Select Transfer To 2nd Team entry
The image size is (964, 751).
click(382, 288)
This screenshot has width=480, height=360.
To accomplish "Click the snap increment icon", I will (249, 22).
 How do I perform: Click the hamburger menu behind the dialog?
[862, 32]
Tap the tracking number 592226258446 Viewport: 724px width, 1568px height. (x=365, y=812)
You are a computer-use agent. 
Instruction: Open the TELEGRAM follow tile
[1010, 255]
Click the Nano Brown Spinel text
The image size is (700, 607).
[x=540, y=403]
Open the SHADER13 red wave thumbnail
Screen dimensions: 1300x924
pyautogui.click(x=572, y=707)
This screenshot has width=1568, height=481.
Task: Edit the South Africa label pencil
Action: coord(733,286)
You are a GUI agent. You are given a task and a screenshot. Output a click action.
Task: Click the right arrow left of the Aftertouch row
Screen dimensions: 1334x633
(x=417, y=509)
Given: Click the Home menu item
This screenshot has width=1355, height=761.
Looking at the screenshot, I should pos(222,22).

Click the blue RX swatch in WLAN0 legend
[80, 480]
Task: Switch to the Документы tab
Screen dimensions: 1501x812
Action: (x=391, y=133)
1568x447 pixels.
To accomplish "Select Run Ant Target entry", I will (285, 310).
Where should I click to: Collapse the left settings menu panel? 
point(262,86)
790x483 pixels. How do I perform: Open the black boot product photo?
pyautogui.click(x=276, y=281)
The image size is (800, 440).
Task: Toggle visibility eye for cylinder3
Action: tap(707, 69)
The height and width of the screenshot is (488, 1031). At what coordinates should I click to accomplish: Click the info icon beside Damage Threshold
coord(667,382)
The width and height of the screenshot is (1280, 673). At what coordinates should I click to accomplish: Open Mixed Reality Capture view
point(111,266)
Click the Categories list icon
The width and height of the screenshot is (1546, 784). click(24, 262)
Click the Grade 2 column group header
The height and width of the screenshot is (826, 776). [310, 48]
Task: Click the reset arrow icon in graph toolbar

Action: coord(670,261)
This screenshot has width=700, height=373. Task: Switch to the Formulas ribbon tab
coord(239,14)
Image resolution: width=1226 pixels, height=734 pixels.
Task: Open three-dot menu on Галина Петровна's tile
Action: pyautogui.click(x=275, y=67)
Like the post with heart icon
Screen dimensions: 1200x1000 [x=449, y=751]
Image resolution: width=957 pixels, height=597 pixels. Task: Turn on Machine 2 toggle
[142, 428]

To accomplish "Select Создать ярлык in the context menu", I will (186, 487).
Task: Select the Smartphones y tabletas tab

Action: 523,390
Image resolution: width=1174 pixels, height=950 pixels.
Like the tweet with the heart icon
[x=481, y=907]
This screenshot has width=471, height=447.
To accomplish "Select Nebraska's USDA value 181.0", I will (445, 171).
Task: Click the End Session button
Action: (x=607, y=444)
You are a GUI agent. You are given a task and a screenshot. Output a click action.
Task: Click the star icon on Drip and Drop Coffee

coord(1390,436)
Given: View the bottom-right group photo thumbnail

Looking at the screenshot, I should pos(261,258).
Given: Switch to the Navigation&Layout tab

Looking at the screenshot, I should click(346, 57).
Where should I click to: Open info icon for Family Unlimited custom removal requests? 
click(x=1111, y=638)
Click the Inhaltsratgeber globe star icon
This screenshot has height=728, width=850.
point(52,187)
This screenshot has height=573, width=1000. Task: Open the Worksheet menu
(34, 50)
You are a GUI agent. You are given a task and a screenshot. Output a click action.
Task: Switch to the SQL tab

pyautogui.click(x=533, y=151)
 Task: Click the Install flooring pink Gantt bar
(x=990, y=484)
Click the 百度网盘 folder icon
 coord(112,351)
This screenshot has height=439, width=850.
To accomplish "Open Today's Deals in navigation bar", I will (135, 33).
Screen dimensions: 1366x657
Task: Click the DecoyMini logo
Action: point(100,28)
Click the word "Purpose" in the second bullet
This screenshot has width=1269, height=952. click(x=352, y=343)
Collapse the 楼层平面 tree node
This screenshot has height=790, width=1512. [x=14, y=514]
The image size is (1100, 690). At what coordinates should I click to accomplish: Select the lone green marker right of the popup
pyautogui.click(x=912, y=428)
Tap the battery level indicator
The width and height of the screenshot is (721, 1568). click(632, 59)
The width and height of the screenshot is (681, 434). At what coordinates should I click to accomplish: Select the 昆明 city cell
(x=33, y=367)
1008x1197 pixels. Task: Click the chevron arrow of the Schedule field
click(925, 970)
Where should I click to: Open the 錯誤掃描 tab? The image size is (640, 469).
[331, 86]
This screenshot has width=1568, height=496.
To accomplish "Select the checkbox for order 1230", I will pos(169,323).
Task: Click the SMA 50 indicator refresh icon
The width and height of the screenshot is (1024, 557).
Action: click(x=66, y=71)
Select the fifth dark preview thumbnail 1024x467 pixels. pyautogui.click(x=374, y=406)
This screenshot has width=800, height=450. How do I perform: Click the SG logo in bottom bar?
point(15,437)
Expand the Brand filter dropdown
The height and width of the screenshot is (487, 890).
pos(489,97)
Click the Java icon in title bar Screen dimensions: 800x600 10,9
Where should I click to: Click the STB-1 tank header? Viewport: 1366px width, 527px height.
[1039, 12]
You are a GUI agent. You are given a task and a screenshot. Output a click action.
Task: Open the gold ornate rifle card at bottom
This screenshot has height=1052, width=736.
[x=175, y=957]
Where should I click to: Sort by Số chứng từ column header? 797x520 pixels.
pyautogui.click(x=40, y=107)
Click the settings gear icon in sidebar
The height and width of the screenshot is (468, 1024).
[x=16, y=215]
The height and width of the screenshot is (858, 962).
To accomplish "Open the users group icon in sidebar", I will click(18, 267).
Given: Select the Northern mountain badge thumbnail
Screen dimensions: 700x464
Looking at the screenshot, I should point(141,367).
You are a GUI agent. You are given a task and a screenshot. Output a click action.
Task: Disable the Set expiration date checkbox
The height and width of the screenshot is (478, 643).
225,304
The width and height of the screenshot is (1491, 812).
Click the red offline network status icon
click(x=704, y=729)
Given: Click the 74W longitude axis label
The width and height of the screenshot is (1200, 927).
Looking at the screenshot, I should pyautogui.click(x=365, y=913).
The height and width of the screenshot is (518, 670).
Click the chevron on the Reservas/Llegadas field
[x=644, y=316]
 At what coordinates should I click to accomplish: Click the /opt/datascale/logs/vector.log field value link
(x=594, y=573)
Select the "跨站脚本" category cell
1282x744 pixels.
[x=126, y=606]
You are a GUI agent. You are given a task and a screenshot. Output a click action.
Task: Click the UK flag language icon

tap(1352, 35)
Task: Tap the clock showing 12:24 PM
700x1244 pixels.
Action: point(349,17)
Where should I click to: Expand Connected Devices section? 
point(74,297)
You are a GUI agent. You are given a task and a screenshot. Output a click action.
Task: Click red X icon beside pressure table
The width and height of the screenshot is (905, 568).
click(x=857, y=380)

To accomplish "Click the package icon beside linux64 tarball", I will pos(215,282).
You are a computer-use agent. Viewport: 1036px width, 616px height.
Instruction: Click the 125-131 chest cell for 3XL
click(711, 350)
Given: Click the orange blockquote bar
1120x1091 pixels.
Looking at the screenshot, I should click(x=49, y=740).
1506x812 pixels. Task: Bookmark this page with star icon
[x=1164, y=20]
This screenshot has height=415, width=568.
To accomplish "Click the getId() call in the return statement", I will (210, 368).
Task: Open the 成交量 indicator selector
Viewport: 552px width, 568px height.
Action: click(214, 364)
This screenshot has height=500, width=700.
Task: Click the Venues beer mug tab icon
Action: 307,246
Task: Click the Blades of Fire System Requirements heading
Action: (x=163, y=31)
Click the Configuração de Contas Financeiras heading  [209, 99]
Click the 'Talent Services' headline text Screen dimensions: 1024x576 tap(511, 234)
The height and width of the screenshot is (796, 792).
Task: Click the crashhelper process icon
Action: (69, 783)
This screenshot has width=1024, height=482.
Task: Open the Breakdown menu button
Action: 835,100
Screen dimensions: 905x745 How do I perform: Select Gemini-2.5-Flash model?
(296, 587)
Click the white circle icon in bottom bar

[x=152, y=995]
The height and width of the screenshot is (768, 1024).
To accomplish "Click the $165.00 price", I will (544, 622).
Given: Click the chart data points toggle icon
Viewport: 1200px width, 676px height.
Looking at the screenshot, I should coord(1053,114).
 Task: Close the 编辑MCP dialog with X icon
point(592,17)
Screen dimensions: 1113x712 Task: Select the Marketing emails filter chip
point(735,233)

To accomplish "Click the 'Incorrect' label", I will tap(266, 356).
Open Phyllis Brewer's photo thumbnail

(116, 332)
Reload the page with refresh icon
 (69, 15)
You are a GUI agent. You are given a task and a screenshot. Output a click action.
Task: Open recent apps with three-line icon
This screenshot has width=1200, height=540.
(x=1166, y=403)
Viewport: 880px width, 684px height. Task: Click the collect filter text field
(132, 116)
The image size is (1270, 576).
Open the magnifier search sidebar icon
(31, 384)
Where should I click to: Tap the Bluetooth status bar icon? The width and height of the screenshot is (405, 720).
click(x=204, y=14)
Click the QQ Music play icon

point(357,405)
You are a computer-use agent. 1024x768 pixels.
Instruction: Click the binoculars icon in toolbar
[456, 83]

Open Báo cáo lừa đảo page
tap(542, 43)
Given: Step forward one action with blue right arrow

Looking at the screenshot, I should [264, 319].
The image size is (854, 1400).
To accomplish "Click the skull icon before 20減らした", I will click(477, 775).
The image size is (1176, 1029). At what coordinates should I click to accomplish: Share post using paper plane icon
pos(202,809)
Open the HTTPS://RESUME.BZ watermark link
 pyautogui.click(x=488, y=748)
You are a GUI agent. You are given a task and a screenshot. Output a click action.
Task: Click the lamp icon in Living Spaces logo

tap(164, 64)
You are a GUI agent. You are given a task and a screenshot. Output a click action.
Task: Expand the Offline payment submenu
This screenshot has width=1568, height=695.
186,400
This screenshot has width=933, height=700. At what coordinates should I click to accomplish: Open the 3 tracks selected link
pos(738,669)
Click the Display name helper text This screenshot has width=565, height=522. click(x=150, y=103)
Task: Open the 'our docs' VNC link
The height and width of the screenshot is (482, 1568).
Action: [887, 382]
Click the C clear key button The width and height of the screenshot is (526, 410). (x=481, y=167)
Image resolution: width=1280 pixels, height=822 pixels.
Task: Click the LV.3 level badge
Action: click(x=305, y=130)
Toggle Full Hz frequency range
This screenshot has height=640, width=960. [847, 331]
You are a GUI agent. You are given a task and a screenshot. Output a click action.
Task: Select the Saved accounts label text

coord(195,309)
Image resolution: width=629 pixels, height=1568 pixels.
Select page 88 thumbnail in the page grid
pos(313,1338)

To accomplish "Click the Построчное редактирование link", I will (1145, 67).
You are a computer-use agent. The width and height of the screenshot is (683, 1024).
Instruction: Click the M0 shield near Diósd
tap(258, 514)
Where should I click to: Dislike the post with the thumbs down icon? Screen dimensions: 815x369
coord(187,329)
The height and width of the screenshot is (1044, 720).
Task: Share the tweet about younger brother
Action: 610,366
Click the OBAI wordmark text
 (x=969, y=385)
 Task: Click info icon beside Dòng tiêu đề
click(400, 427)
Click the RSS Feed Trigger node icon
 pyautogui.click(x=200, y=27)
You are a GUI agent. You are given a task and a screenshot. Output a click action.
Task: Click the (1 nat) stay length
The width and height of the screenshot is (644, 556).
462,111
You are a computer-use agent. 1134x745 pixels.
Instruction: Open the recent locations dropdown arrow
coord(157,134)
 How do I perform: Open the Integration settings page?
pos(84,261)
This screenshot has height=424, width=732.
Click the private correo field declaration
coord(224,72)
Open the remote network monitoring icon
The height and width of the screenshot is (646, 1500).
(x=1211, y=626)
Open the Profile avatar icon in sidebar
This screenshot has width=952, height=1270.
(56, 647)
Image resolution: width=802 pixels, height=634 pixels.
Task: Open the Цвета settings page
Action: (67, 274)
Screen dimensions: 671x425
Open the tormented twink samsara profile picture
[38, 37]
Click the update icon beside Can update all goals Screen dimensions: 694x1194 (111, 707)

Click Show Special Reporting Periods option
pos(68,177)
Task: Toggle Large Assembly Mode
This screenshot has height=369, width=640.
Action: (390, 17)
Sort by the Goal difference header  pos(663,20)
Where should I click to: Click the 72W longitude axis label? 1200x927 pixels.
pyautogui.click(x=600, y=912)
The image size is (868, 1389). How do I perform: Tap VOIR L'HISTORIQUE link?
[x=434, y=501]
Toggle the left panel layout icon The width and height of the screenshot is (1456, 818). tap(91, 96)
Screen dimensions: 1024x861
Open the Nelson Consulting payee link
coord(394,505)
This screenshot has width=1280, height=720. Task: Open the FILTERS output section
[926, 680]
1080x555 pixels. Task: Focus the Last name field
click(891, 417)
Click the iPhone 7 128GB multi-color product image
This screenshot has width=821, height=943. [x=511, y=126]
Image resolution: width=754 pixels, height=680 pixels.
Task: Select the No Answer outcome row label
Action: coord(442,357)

### Assignment
What is the number of lines in the listing that include the word "checkbox"? Give the number and no other text.

### Solution to the problem
2